Digitale Problemlöser – Die Ankunft der Chatbots

Siri, Cortana und Co. machen es vor – und immer mehr Unternehmen machen es nach. Künstliche Intelligenzen spielen auch in der Unternehmenskommunikation eine immer wichtigere Rolle. Vor allem, weil es durch den anhaltenden technischen Fortschritt hin zur selbstlernenden KI immer schwerer wird mechanische und menschlicheSupport-Mitarbeiter zu unterscheiden.

Chatbots können in jeder Situation helfen; Siri, Cortana und Alexa sind gute Beispiele.

Für Unternehmen sind Chatbots eine großes Thema, schließlich ähneln sich 90% aller digitalen Anfragen sehr und könnten von einem Algorithmus schneller, günstiger und zuverlässiger bearbeitet werden. Das bedeutet jedoch nicht zwingend, dass viel Personal in Service und Support abgebaut werden muss, viel mehr kann dieses sich intensiver um die komplexeren Probleme der Kunden kümmern und würde weniger von monotonen Service-Aufgaben aufgehalten.

Durch das Wachstum an Bots wird sich die Kommunikation von Kunden mit Unternehmen noch mehr weg von der Website hin zu den Messaging-Diensten verschieben. Dies deckt sich auch mit dem Approach von Facebook, Snapchat und Co. in den Messengern mehr Werbemöglichkeiten zu schaffen.

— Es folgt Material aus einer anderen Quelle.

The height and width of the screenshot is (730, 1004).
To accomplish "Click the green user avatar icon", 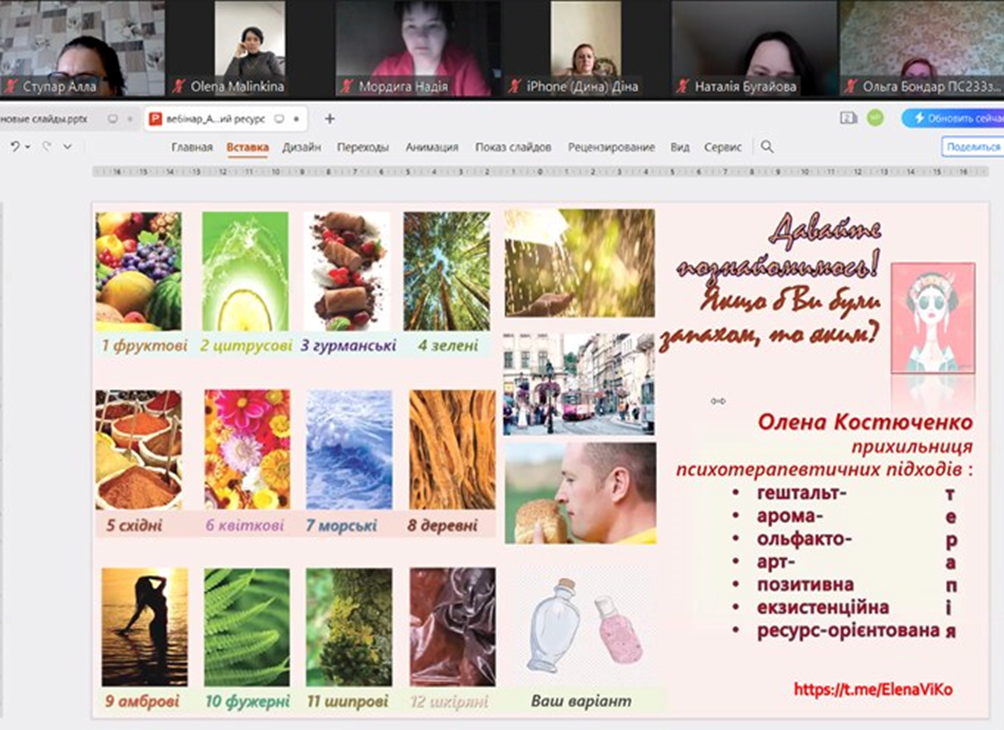I will pos(875,118).
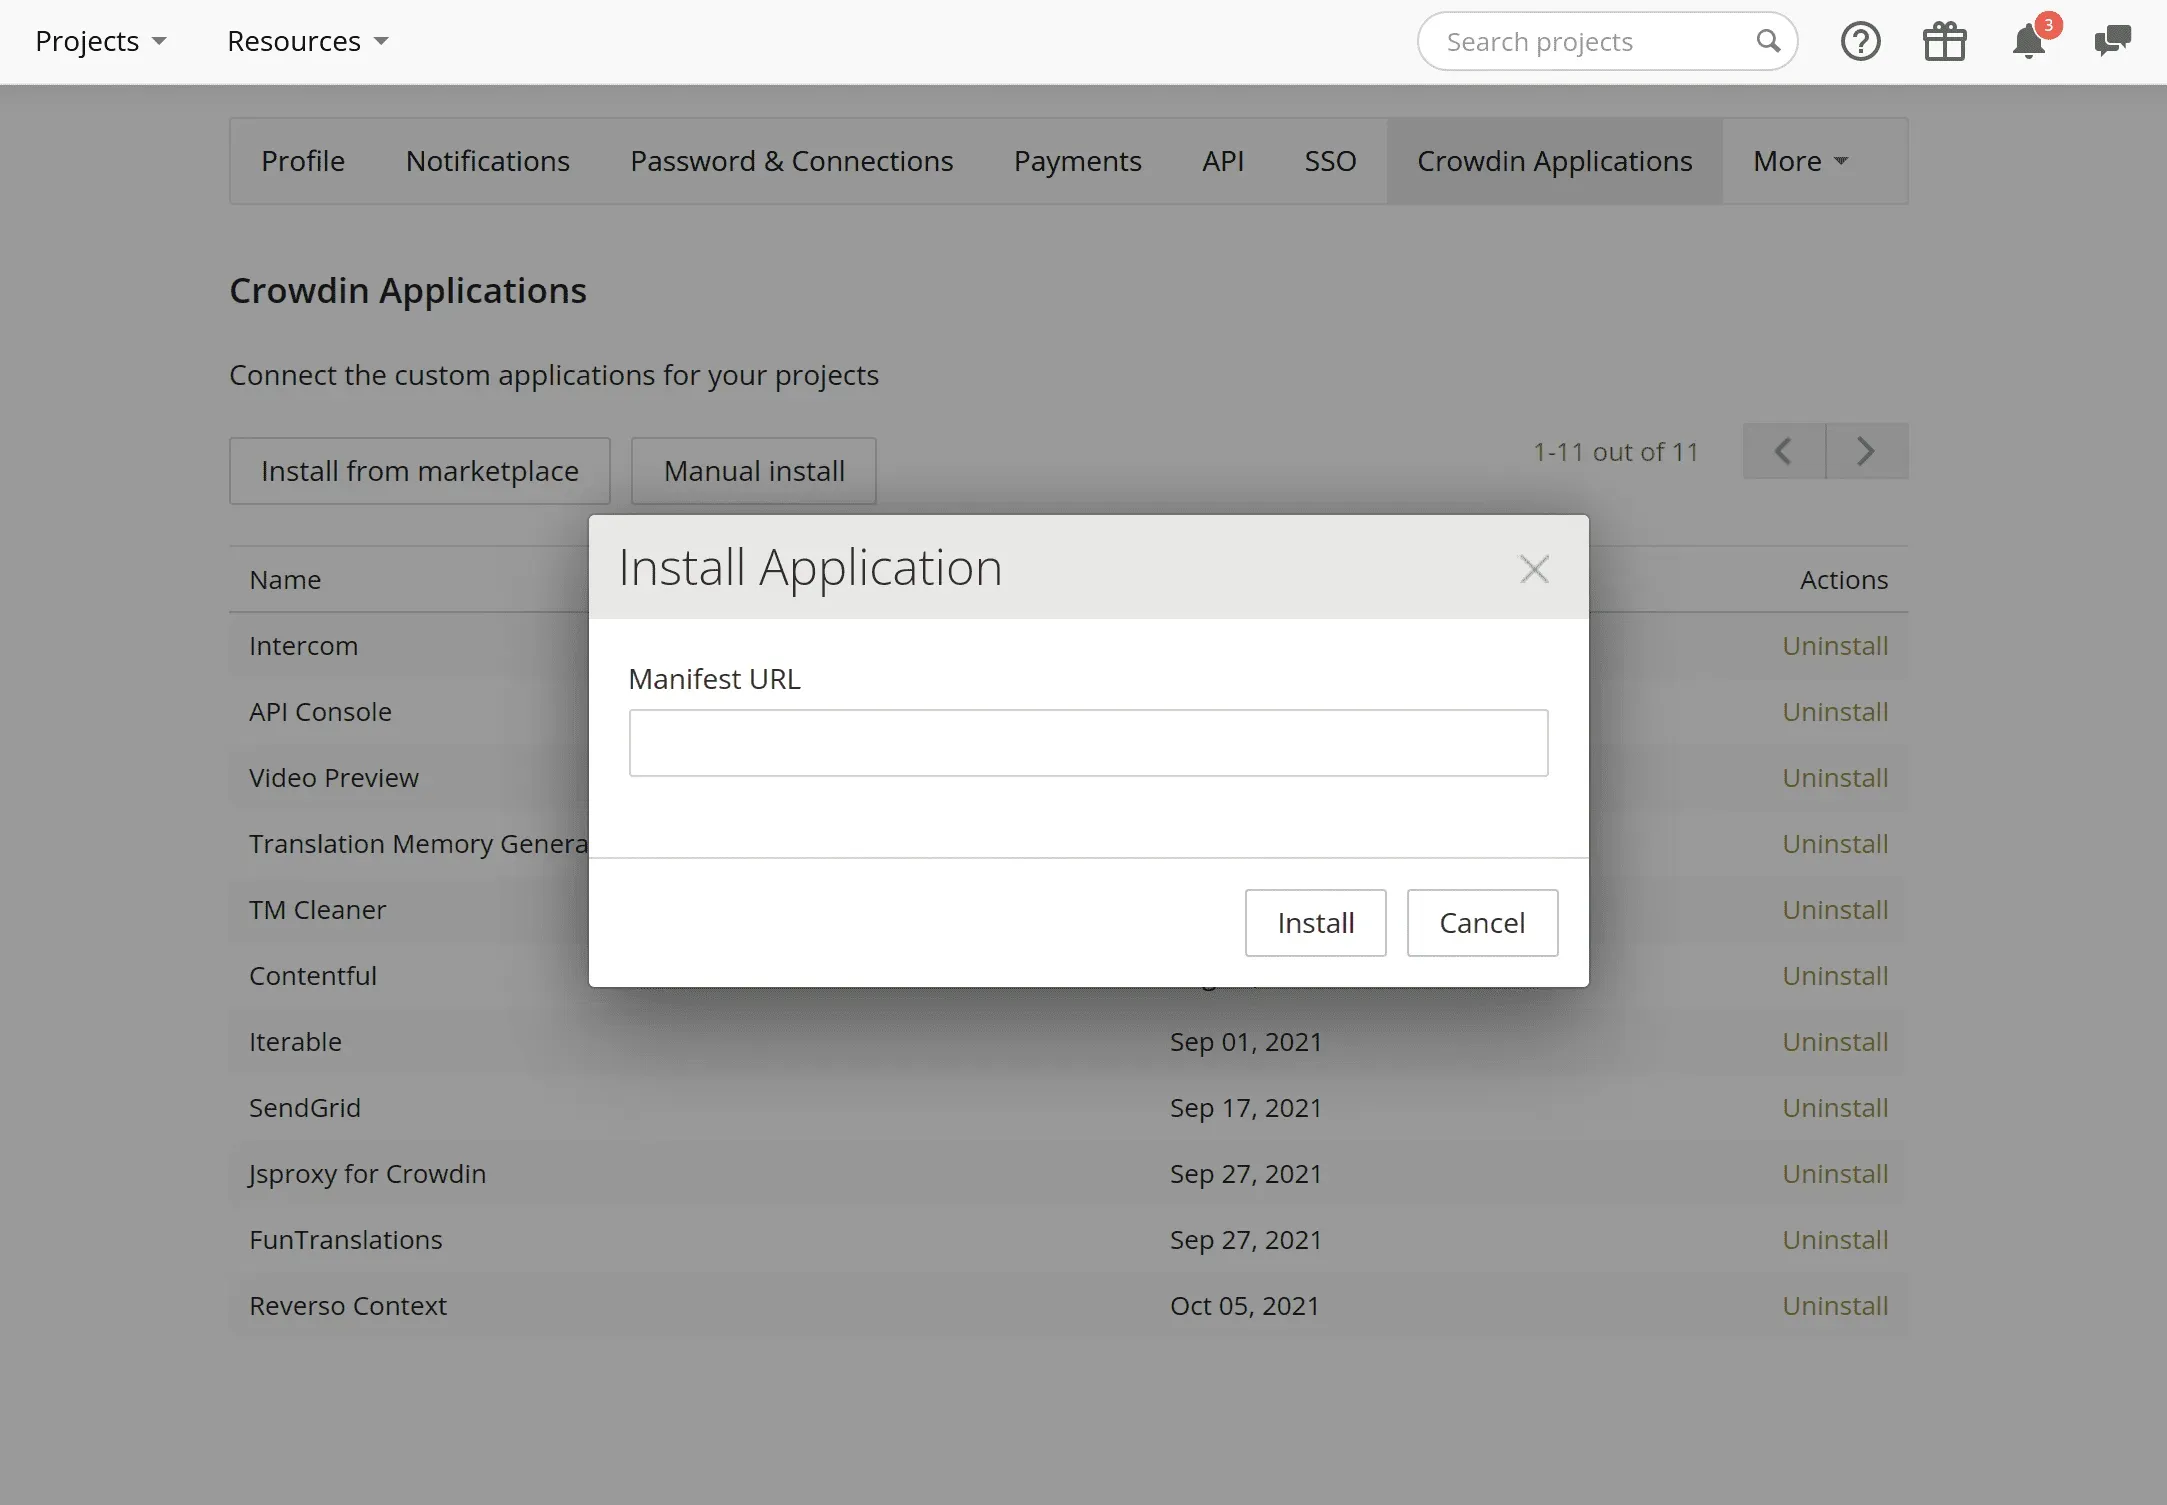Image resolution: width=2167 pixels, height=1505 pixels.
Task: Click Install from marketplace button
Action: (x=419, y=471)

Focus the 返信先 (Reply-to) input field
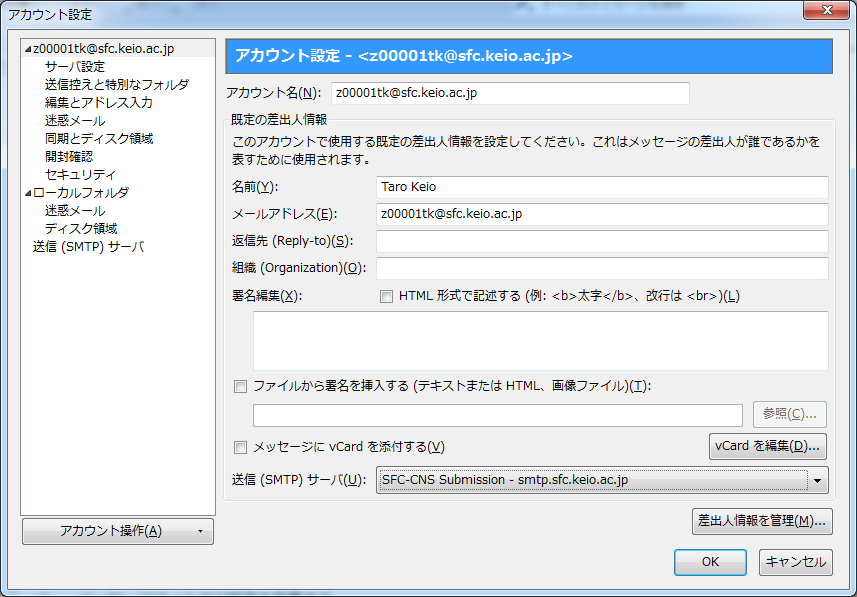click(602, 241)
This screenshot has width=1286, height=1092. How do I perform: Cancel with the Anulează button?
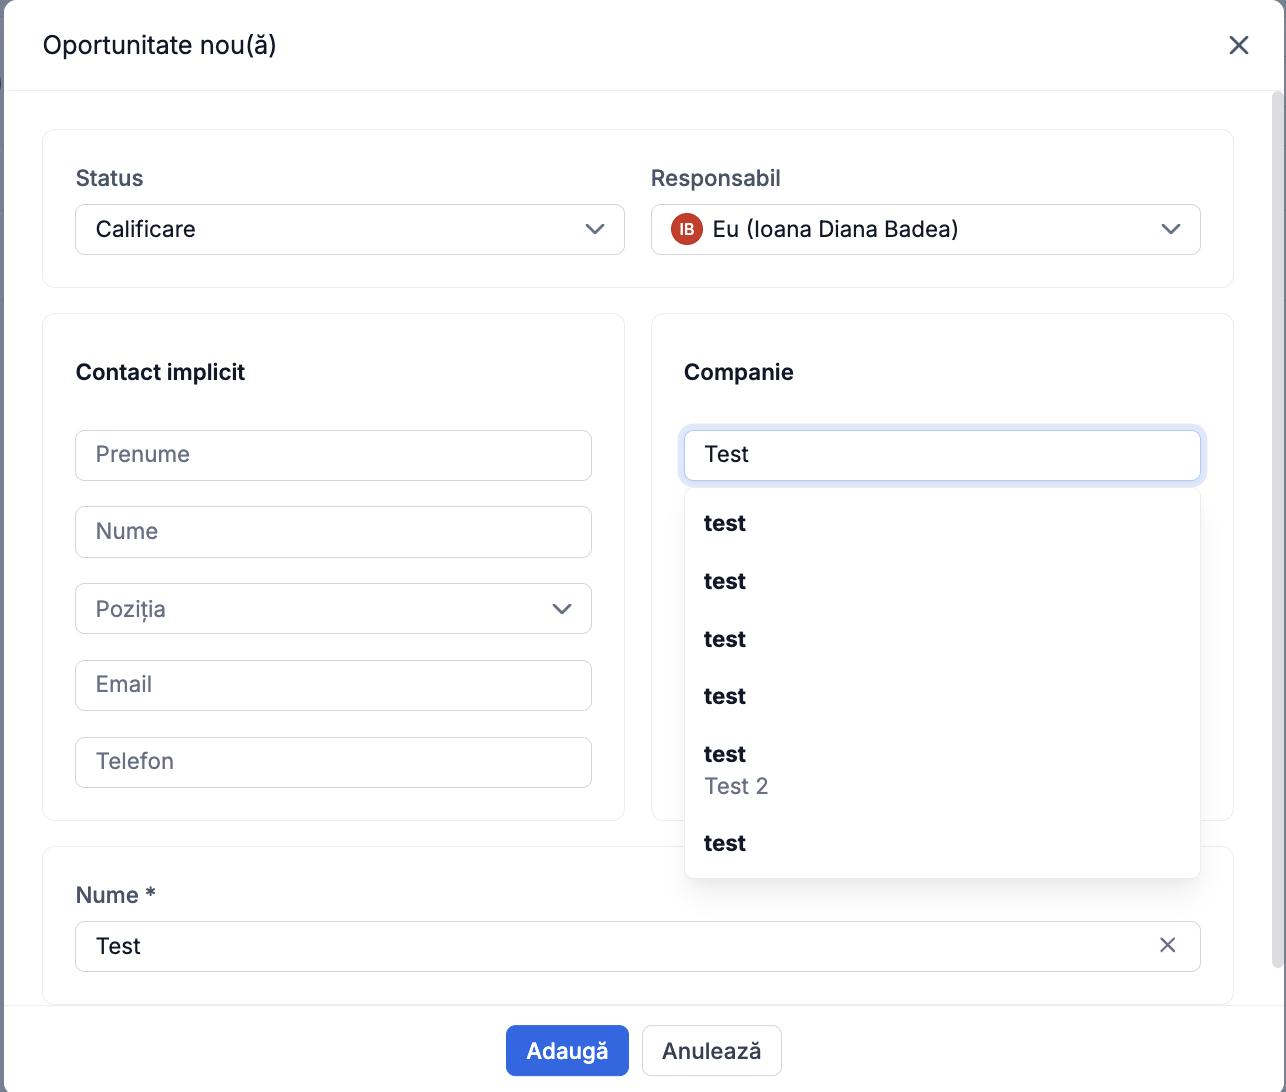pos(711,1050)
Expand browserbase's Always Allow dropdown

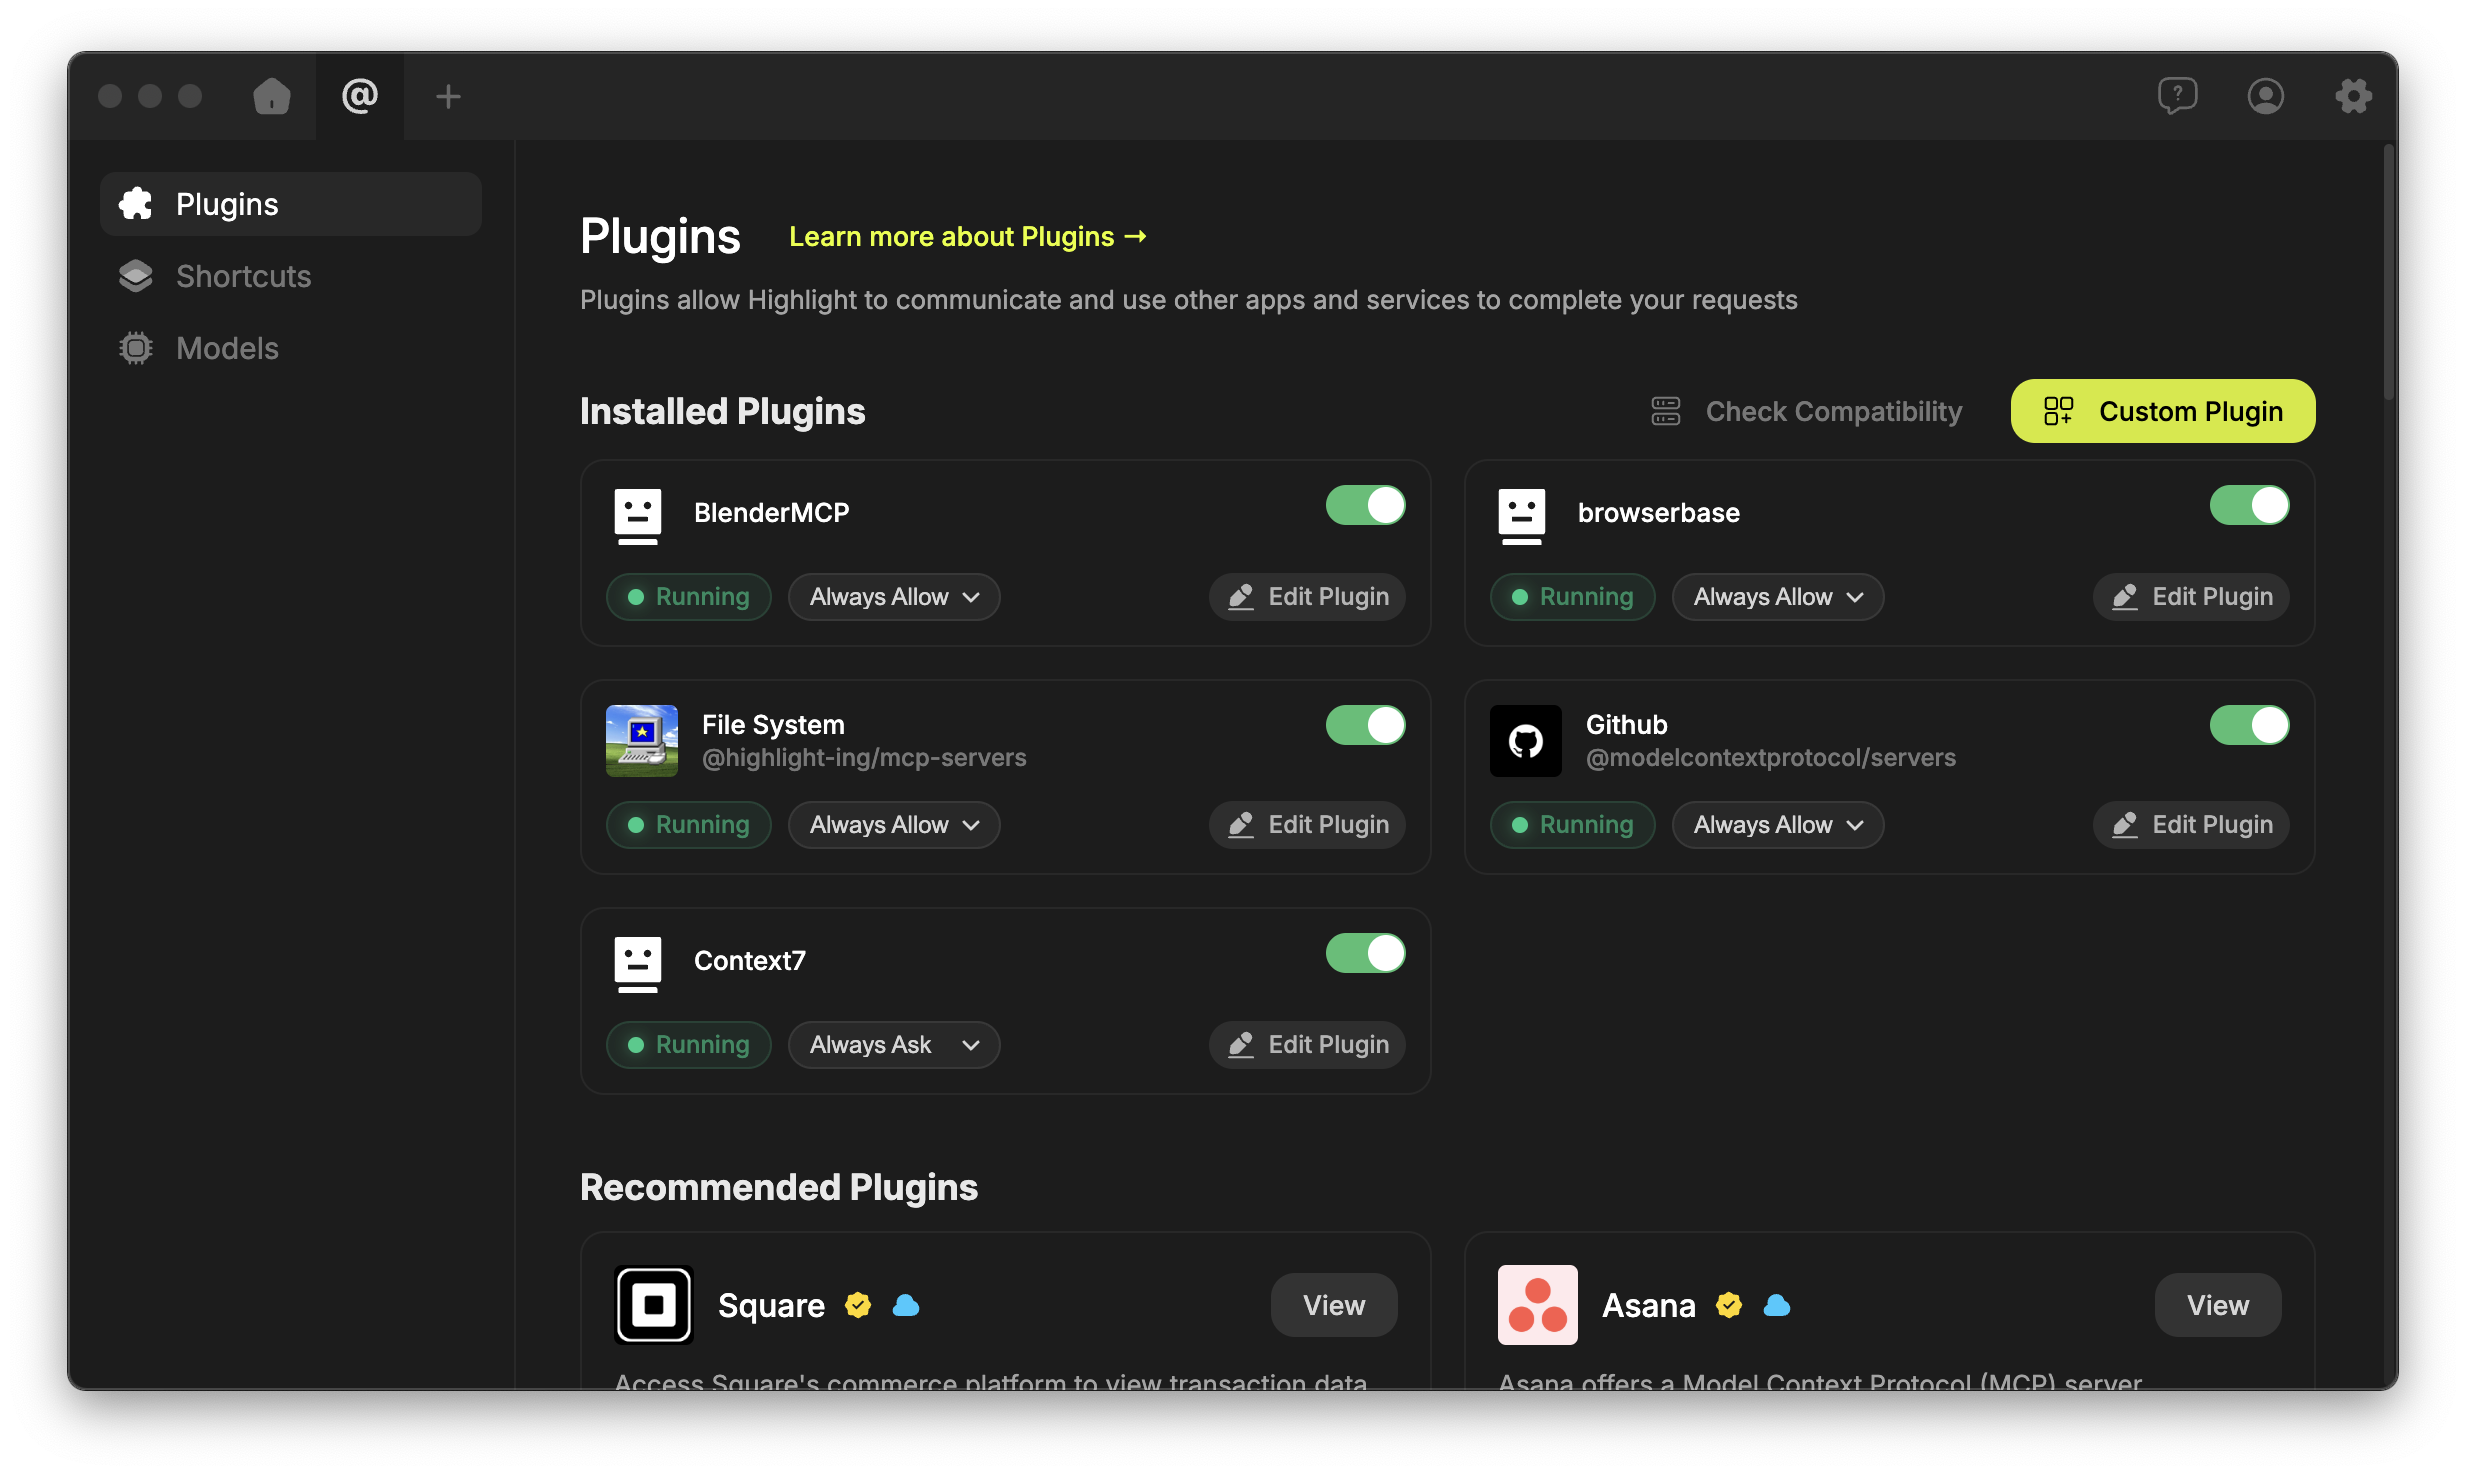pos(1777,597)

Online Marketing Trends 2017 – Die Zusammenfassung

Wir können uns im kommenden Jahr also auf einige Neuerungen einstellen:

  • Live-Streaming wird eine wertvolle und effiziente Marketing-Option.
  • Facebook und Google werden Ihr Angebot in innovativer Weise ausweiten und noch breiteren Service bieten, beispielsweise mit Facebook Jobs durch einen Stellenmarkt.
  • Die Rezeption von Marketing-Kampagnen wird sich immer mehr auf mobile Geräte verschieben.
  • Die Sprachsuche wird immer wichtiger. Das gibt Optimierungspotentiale und neue Einsatzmöglichkeiten für KIs.
  • Der Facebook Messenger wird nicht werbefrei bleiben. Andere Netzwerke werden höchstwahrscheinlich nachziehen.
  • Chatbots sind auf dem Vormarsch. Im kommenden Jahr werden immer mehr Bestellungen, Einkäufe, etc. direkt im Messenger von digitalen Helfern ausgeführt.

2017 wird es im Online-Marketing also sicherlich nicht langweilig werden. Und wer auf unsere Trends achtet, der kann auch dieses Jahr ganz vorne dabei sein.